Friday, April 8, 2011

Hath Not A Robot Video Cameras? you-shoulda-been-there-last-night episode #4


THIS is Data at the TEDxCMU Conference, from April 4. I've been enjoying working with him and his handler, Heather Knight, who is working on her doctorate in the Robotics Department. Working with her, her advisor Dr. Reid Simmons, Anne Mundell, and Dennis Schebetta has introduced me to the growing field of Social Robotics, or as Dana Shaw calls is, Roboturgy. The aesthetics of robotics are extremely important - from my point of view, all forms of interaction between humans is aesthetic; I'm getting this from my understanding of Erving Goffman (and his "Dramaturgical Theory of Self," no, really, look it up) and Herbet Blumer's theory of Symbolic Interactionism. These social psychologists confirm what dramatic theorists since Aristotle have asserted; that performance is critical to human communication and learning, which occurs through an imitative process Aristotle called mimesis. In light of some theories that the Lascaux cave paintings may include depictions not of animal hunts, but of hunting dances, this idea seems to have a lot of credence.

 <-- Heather Knight

Industrial Robot -->



Humans develop emotional connections to things that are alive, because of the ways they behave and what they communicate. They develop emotional connections to things that are not alive (such as dolls and toys) because of the ways those things reflect and imitate life. I'm arguing that we don't develop emotional connections to industrial machines because they do not engage us mimetically. See? Look at it. Feeling any mimesis going on? If you are, then you have a power tool fetish and you probably should see someone.

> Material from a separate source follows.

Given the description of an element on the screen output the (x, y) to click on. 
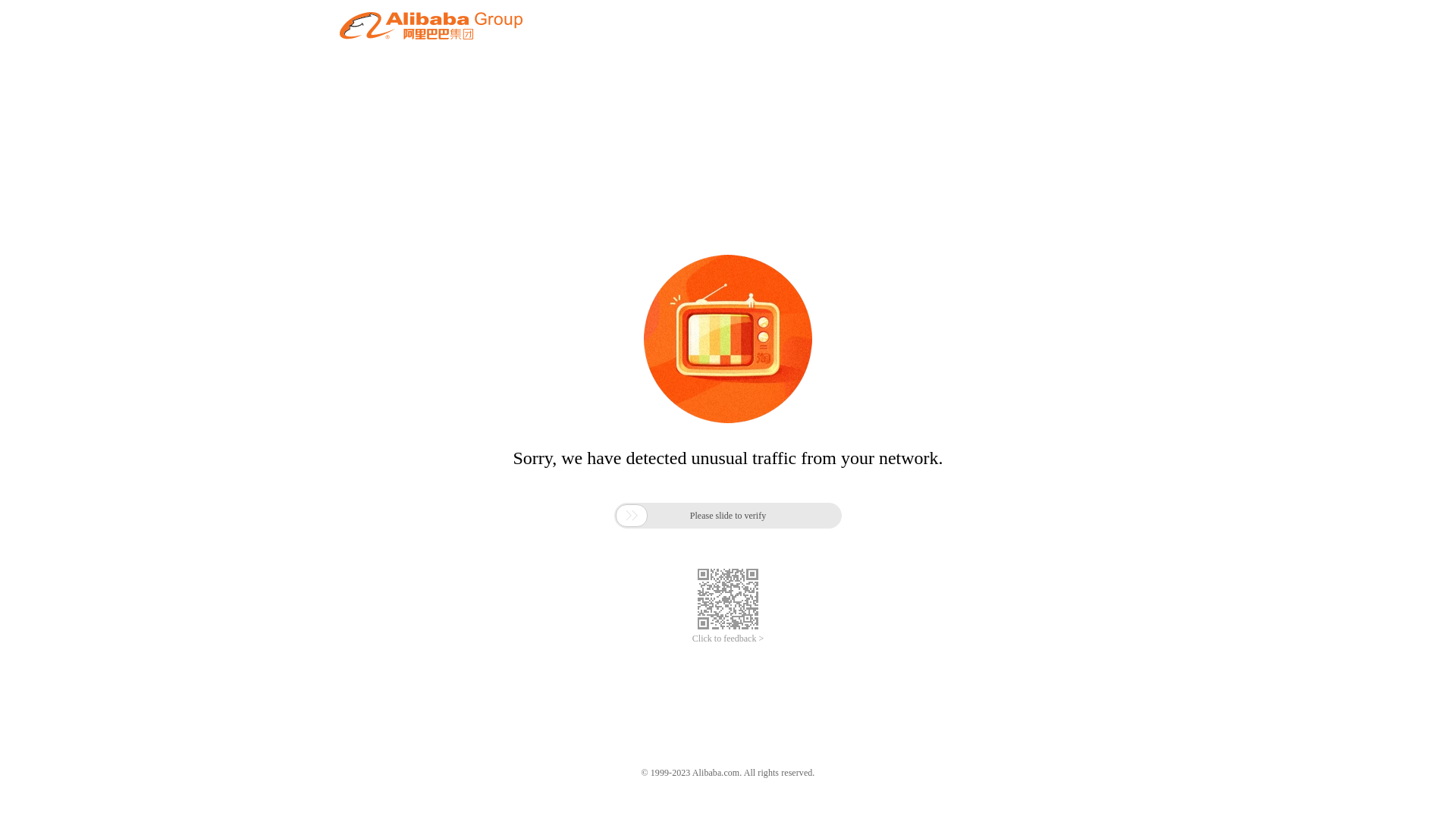
Click to feedback > Element type: text (727, 638)
Given the description of an element on the screen output the (x, y) to click on. 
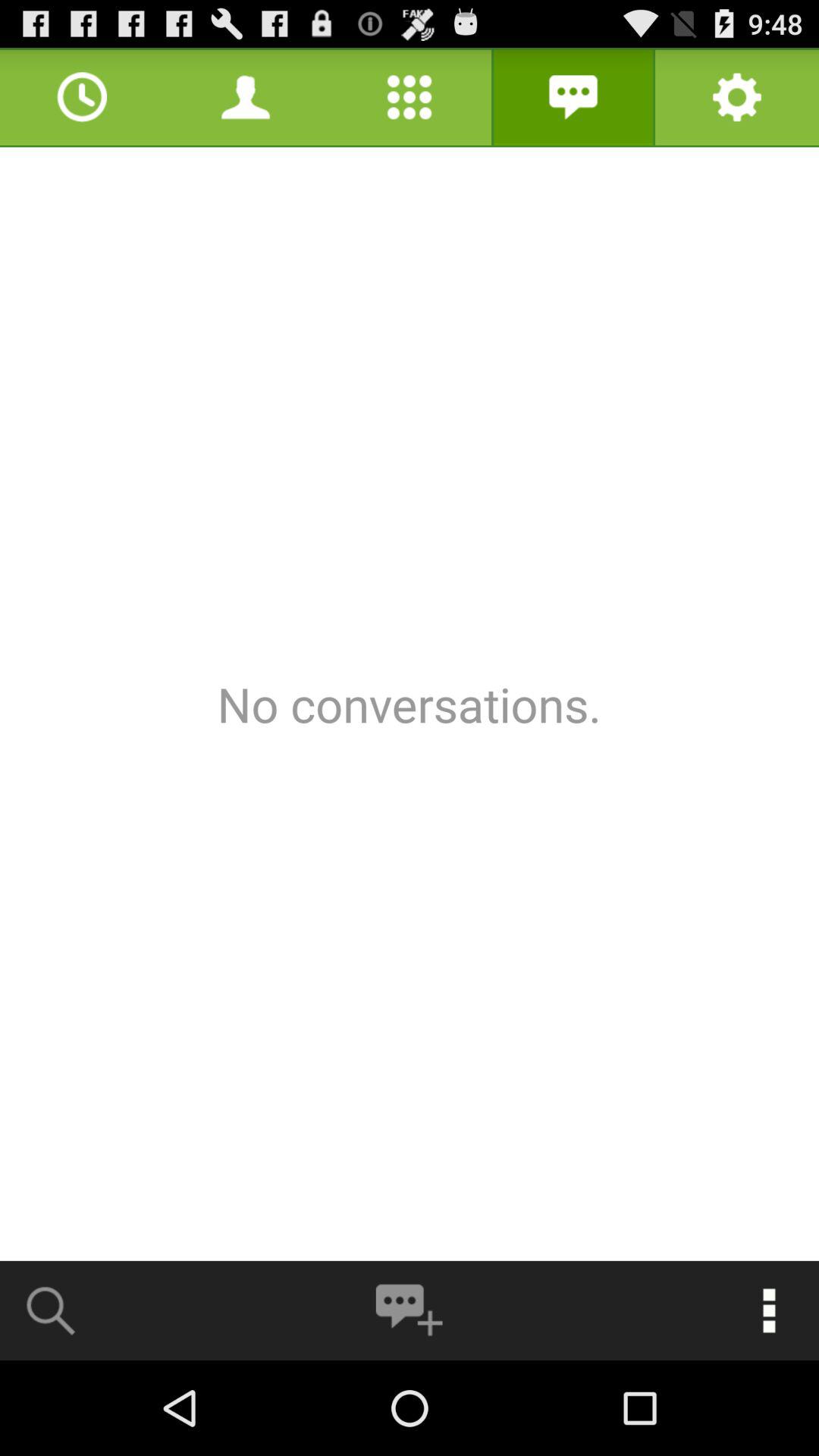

Social Robotics, in brief, is the study of how robots can learn to gather, process, and generate emotional information, so that humans can form emotional connections to them and so that robots can respond well to human needs. This is where we, as scholars of performance and human interactivity, come in. I have had some fascinating discussions with Reid and Heather about the nature of this project. In my view, it's all about performance; robots and humans do not actually need to feel emotions in order to engage emotionally. We all just have to appear to be engaging. That's what an actor does, and it works just fine, but that's also what humans do - as Mark Twain famously wrote, the moment that a baby human realizes that it will be picked up and cuddled if it cries whether it is feeling distressed or not it becomes devoted to a lifetime of lies. Consider this exchange, which I hear every day:

A: How are you?
B: Fine.

Perhaps that is needlessly cynical, but I have a lot of thoughts on this topic that I am cauldroning around in my head right now. Bubble, bubble. Heather's work is about performance robotics: you have got to see her design work on this OK-GO Video. So for the TEDxCMU conference, as what I have come to think of as a "third-act curtain raiser," Heather and I and Data did a little informational standup, and the crowd got a workout as well. Data did a monologue I wrote for him called "Hath Not A Robot Video Cameras" and I thought he was really excellent.

Much, much, much more to come, I hope.